The first year of cannabis tax revenues from Canada’s legalized market is lower than what the government had expected.
Cannabis-derived revenues in Canada didn’t meet government expectations during the country’s first fiscal year of legalization, totaling $18 million on estimates of $35 million, the National Post reports. The less-than-expected revenues from 2018-2019 have forced the government to lower their expectations for this fiscal year from $100 million to $66 million.
Officials are still betting on cannabis tax revenues to reach $135 million next year and to $220 million by 2023, according to a House of Commons report.
Finance Minister Bill Morneau’s press secretary, Pierre-Olivier Herbert, defended cannabis legalization despite the lower-than-anticipated revenues, telling the Post that the reforms were meant to ensure there is a safe, legal, market and that the government “implemented a strict legal framework to regulate and restrict access to cannabis” in order to keep it “out of the hands of youth, and profits out of the pockets of criminals and organized crime.”

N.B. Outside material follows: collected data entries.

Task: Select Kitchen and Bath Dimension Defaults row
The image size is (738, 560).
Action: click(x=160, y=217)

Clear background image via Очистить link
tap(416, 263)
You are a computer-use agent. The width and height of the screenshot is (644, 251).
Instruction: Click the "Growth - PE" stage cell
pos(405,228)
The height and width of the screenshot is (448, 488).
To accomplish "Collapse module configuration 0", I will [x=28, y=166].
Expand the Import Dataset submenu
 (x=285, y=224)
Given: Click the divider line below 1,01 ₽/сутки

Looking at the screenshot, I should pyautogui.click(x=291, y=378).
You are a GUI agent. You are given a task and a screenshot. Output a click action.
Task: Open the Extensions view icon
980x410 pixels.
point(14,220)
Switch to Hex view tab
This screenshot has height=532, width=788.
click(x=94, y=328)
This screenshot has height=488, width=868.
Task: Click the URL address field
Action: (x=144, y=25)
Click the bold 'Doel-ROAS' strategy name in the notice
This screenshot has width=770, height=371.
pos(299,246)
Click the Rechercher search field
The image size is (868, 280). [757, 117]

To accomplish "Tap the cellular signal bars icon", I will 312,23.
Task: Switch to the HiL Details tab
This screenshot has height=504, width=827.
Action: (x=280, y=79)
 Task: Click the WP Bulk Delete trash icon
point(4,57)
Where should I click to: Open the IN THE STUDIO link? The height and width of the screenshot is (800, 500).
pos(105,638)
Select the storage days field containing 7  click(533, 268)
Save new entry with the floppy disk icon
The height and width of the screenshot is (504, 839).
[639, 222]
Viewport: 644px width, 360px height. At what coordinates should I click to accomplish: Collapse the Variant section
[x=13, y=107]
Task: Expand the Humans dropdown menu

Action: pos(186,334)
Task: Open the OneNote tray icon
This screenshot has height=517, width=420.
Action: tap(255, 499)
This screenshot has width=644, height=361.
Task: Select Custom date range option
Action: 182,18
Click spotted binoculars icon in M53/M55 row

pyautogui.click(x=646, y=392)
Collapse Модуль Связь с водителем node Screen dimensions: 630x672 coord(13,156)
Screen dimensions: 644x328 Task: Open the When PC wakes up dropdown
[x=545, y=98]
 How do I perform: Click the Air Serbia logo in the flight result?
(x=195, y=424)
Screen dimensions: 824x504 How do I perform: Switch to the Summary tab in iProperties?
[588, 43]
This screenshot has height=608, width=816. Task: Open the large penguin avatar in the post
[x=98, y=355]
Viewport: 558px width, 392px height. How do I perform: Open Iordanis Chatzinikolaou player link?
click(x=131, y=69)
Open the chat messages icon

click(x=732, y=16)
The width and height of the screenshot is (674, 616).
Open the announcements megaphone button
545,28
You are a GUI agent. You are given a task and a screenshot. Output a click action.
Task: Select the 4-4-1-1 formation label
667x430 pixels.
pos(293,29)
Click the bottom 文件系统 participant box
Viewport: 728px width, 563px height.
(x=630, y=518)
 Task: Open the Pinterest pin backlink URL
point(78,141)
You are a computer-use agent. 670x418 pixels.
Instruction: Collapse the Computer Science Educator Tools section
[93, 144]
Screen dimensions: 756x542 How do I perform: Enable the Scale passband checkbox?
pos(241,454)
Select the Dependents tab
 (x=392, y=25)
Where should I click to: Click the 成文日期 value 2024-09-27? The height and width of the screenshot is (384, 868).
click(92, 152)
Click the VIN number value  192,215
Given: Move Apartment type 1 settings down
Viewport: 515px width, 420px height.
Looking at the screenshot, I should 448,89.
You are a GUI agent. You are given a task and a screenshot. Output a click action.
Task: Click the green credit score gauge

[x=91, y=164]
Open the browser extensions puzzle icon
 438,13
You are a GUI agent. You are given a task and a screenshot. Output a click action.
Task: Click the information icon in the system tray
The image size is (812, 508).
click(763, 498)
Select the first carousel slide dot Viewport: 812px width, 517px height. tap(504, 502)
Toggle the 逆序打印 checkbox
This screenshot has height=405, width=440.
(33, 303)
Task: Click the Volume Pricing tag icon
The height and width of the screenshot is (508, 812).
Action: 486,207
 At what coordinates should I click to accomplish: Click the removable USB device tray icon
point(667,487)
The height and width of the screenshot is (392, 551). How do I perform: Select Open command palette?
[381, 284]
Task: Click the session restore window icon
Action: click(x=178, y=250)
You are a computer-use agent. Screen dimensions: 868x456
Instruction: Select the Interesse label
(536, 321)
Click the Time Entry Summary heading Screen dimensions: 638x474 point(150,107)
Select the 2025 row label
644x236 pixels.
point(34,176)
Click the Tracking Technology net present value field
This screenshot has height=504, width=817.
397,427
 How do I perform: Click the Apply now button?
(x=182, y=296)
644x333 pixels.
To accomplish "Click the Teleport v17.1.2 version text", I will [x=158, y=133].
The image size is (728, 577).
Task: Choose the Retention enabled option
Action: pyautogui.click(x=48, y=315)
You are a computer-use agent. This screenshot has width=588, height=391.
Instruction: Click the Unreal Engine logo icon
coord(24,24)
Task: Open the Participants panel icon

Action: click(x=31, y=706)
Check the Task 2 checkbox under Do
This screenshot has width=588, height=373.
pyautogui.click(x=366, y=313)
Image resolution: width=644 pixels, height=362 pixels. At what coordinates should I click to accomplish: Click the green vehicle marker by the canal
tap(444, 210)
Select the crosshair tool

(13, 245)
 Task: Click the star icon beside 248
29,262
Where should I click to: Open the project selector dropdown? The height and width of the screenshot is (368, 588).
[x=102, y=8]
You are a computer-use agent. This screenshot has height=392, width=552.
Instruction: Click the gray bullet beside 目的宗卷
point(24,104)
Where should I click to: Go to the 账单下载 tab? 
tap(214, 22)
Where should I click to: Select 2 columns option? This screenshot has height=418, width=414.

“Various factors contribute to excise tax revenues including the volume of sales and available supply. Provinces are responsible for distribution, licensing and overseeing the distribution and sale of cannabis.” – Herbert, to the National Post
The national rollout of legal cannabis sales didn’t include so-called “alternative” cannabis products, such as edibles and topicals which hit most store shelves in mid-December.